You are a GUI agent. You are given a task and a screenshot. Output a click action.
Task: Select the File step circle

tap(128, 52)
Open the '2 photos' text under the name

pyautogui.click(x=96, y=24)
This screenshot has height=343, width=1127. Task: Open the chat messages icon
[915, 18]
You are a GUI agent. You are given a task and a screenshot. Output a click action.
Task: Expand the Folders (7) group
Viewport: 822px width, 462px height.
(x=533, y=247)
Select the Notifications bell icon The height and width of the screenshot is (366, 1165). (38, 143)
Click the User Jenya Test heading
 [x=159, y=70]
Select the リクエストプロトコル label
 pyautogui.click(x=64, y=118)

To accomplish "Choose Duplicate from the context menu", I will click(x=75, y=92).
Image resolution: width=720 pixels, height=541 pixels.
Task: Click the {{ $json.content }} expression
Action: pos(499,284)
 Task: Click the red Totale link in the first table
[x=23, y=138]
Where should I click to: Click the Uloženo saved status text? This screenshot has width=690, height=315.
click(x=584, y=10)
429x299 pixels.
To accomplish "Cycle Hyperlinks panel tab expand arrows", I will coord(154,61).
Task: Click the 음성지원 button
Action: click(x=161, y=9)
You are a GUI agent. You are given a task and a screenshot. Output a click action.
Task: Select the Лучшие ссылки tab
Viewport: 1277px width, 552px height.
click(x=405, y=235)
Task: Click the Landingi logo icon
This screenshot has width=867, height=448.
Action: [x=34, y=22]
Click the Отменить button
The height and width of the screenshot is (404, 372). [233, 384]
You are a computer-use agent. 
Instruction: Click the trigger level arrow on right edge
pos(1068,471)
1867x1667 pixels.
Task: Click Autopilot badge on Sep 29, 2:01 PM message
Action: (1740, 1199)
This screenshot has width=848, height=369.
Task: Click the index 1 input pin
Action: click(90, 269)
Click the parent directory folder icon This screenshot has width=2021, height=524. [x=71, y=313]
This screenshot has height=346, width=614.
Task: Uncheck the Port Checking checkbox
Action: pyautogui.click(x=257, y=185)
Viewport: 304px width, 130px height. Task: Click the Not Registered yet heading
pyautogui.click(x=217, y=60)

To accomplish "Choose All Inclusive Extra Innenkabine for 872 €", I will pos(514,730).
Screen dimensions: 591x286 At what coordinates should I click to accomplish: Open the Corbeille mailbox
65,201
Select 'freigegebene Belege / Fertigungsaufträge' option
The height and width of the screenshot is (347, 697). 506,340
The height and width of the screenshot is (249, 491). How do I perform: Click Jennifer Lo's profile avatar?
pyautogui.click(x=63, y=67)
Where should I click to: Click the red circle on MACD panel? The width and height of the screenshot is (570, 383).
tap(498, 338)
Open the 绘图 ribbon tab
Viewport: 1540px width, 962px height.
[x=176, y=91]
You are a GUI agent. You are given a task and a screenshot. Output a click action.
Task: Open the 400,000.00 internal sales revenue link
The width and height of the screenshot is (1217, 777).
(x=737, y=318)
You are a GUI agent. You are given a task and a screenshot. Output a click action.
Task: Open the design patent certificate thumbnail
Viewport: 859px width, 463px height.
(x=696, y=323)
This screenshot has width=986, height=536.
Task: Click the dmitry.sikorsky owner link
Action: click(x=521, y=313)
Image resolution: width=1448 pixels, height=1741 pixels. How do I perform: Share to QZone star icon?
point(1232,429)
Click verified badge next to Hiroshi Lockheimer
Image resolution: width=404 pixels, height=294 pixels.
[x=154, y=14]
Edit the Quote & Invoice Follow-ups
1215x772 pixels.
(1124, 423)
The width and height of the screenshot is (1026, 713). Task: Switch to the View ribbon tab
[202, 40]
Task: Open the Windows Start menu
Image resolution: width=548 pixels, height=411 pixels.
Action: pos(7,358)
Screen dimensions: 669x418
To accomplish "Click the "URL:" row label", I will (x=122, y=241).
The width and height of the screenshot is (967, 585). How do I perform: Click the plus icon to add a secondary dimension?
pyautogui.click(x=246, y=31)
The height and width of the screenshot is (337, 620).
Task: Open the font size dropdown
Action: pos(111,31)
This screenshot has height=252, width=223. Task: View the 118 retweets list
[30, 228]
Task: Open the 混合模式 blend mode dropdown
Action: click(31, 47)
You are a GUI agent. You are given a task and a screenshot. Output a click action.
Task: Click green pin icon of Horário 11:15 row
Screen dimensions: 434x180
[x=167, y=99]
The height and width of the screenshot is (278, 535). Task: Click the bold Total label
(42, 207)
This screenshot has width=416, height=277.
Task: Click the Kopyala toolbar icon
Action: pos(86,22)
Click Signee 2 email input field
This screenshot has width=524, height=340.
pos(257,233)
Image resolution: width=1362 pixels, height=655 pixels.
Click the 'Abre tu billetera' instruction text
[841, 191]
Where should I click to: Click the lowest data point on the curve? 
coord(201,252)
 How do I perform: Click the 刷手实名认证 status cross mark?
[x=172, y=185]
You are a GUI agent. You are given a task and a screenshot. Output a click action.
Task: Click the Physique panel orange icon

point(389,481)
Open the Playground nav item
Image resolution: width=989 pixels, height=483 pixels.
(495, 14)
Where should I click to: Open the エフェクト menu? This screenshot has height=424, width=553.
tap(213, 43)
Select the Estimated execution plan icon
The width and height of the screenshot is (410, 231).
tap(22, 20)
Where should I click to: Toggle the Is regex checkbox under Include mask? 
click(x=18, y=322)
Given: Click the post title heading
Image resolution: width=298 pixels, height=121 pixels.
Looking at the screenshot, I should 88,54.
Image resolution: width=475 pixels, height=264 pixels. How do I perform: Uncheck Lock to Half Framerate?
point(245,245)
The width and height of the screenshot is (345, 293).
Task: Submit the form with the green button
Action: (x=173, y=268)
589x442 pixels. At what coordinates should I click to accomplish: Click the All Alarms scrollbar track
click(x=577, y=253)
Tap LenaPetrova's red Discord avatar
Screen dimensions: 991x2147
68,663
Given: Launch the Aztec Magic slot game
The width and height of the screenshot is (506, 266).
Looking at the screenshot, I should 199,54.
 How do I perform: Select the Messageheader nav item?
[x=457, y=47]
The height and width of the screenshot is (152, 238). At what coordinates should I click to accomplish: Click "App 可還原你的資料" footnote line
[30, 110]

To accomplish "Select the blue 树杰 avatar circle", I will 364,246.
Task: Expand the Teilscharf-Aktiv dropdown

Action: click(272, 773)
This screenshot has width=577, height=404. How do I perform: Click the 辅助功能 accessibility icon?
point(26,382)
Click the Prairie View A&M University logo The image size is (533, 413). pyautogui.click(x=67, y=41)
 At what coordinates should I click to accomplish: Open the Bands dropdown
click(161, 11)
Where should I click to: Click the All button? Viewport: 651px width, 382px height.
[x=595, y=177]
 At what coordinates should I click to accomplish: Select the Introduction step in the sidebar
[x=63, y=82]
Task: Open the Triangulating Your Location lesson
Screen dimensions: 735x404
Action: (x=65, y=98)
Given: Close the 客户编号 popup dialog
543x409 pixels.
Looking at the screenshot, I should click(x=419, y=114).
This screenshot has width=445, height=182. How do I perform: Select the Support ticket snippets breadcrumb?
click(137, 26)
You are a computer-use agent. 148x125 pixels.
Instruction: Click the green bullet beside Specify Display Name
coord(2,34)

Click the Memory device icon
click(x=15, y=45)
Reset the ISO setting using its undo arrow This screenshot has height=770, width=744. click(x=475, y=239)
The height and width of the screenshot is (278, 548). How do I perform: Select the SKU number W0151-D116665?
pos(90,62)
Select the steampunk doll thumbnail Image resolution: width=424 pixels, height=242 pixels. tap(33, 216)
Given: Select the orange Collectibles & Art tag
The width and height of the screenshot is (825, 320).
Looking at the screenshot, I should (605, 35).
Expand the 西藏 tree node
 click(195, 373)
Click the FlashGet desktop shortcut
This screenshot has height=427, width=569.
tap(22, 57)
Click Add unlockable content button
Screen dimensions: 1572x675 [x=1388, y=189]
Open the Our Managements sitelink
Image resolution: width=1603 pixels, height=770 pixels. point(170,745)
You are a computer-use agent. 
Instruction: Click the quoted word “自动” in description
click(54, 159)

----

** What is required **
Each line from the one containing "Reset the ISO" through the last line of the entries is to be copied exactly, with no other lines added.

** Exercise response **
Reset the ISO setting using its undo arrow This screenshot has height=770, width=744. click(x=475, y=239)
The height and width of the screenshot is (278, 548). How do I perform: Select the SKU number W0151-D116665?
pos(90,62)
Select the steampunk doll thumbnail Image resolution: width=424 pixels, height=242 pixels. tap(33, 216)
Given: Select the orange Collectibles & Art tag
The width and height of the screenshot is (825, 320).
Looking at the screenshot, I should (605, 35).
Expand the 西藏 tree node
 click(195, 373)
Click the FlashGet desktop shortcut
This screenshot has height=427, width=569.
tap(22, 57)
Click Add unlockable content button
Screen dimensions: 1572x675 [x=1388, y=189]
Open the Our Managements sitelink
Image resolution: width=1603 pixels, height=770 pixels. point(170,745)
You are a computer-use agent. 
Instruction: Click the quoted word “自动” in description
click(54, 159)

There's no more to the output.